_Directions for this task_: Take the lines from the one with "Given: Select the" through the end of the material below and repeat them exactly, dropping every picture.

_Recorded information_:

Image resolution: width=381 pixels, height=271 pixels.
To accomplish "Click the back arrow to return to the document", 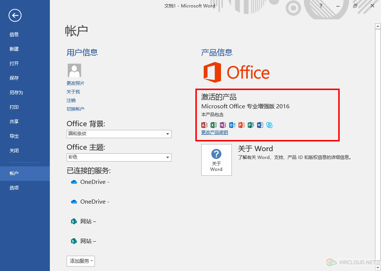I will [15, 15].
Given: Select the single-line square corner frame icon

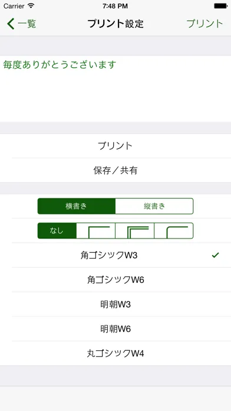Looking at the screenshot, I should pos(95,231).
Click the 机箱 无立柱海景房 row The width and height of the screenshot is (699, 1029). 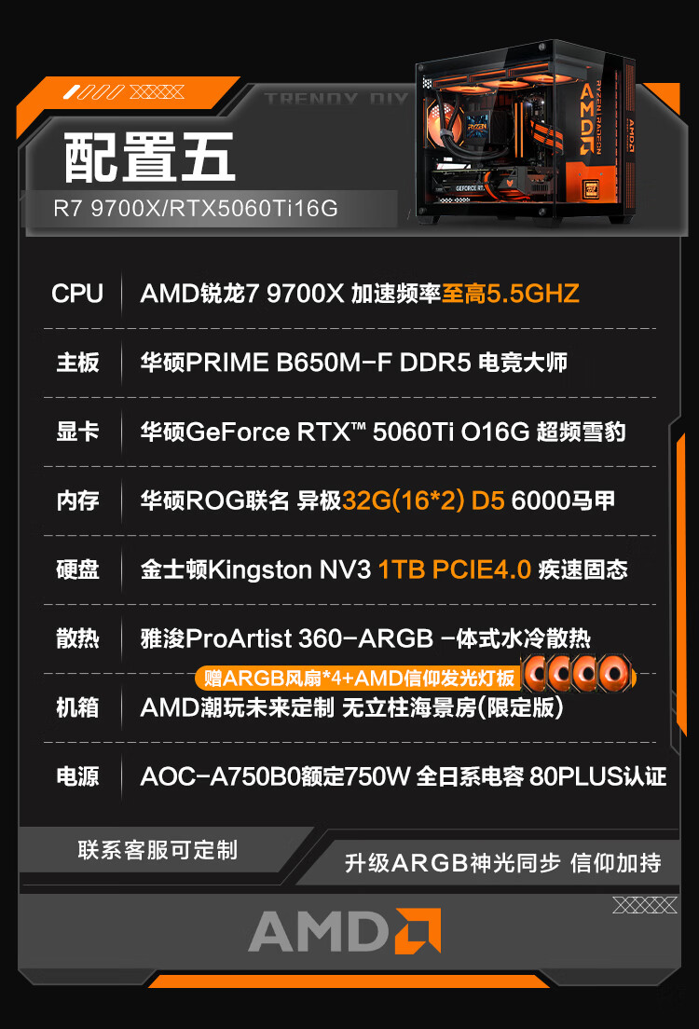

_The completed task_:
Given: Select the single-line square corner frame icon

Looking at the screenshot, I should pos(95,231).
Click the 机箱 无立柱海景房 row The width and height of the screenshot is (699, 1029). 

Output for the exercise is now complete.